Changes in Electroencephalography signals in a juvenile female Fragile X Syndrome mouse model

Background: Fragile X syndrome (FXS) is the leading monogenic cause of Autism. Seizures, hyperactivity, and anxiety are common symptoms of FXS. No broadly effective support option currently exists for FXS, and drug development has suffered many failures in clinical trials based on promising preclinical findings. Thus, effective translational biomarkers of treatment outcomes are needed. Recently, electroencephalography (EEG) has been proposed as a translational biomarker in FXS. Being X-linked, FXS is more prevalent in males than females, and there exist significant phenotype differences between males and females with FXS. Recent studies involving male FXS participants and rodent models have identified an increase in absolute gamma EEG power, while alpha power is found to be either decreased or unchanged. However, there is not enough research on female FXS patients or models.
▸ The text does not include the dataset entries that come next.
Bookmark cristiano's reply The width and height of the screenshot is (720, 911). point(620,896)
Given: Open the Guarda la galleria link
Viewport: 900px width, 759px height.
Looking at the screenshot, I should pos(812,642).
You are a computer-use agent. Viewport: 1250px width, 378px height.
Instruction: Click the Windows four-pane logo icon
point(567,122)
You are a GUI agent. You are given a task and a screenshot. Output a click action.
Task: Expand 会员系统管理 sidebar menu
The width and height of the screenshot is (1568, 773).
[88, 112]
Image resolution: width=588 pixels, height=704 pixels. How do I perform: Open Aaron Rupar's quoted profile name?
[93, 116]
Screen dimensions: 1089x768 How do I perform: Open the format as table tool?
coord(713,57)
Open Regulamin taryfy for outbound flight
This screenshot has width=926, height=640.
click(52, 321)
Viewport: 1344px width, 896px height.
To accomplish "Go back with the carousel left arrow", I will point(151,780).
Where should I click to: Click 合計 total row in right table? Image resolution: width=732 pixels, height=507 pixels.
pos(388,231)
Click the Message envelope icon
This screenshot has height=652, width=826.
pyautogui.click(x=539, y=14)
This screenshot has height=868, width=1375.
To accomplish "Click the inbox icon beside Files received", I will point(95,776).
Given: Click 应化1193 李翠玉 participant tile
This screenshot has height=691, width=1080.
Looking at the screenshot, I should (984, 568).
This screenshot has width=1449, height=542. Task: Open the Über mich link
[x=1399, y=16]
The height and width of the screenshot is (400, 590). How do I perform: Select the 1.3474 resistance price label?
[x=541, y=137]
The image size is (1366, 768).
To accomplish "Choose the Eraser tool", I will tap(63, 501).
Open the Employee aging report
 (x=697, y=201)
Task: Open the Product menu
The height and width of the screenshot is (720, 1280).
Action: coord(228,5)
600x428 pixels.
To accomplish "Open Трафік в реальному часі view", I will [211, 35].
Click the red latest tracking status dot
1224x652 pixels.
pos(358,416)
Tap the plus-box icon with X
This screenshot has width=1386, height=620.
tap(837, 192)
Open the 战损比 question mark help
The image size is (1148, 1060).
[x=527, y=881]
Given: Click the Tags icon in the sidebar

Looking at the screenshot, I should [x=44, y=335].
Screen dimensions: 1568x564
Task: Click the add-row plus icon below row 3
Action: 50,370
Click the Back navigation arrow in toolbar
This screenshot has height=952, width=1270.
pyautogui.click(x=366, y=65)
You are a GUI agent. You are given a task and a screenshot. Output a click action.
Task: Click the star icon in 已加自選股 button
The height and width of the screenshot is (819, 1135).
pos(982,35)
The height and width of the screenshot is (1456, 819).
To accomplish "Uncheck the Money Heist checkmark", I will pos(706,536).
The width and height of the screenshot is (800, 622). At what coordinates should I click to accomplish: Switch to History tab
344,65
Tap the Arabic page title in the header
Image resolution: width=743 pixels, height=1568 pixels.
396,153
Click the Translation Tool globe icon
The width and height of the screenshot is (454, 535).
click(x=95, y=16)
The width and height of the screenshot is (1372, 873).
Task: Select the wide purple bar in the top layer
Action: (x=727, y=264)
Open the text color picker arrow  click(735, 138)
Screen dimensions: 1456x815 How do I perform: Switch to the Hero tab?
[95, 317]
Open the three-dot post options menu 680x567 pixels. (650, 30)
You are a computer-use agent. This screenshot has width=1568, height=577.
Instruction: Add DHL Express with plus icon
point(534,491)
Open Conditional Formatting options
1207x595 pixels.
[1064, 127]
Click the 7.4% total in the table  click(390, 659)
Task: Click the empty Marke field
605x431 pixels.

In addition, studying EEG activity in young FXS patients or rodent models is crucial for a better understanding of the disorder′s effects on brain development. Therefore, we aim to compare EEG signal between wild-type (WT) and fmr1 knockout (KO) female mice at the juvenile stage. Methods: Frontal-parietal differential EEG was recorded using a stand-alone Open-Source Electrophysiology Recording system for Rodents (OSERR). EEG activity was recorded in three different conditions: a) in the subject′s home cage and in the arenas for b) light and dark test and C) open field test. Absolute and relative EEG power as well as phase-amplitude coupling were computed for each condition. Results: In our study, we found absolute alpha, beta, and gamma EEG power is increased in female fmr1 KO mice compared to WT controls at the juvenile age. Alongside, relative theta power is decreased in the fmr1 KO females. Furthermore, phase-amplitude coupling is increased in the fmr1 KO females. Discussion and Conclusion: Comparing to the reported changes in EEG signal in male FXS patients and models, our results indicated the presence of sex-based differences in EEG phenotypes at the juvenile stage. Collectively, these findings suggest that sex is an importance factor to consider in utilizing EEG as a translational biomarker in FXS. ### Competing Interest Statement The authors have declared no competing interest.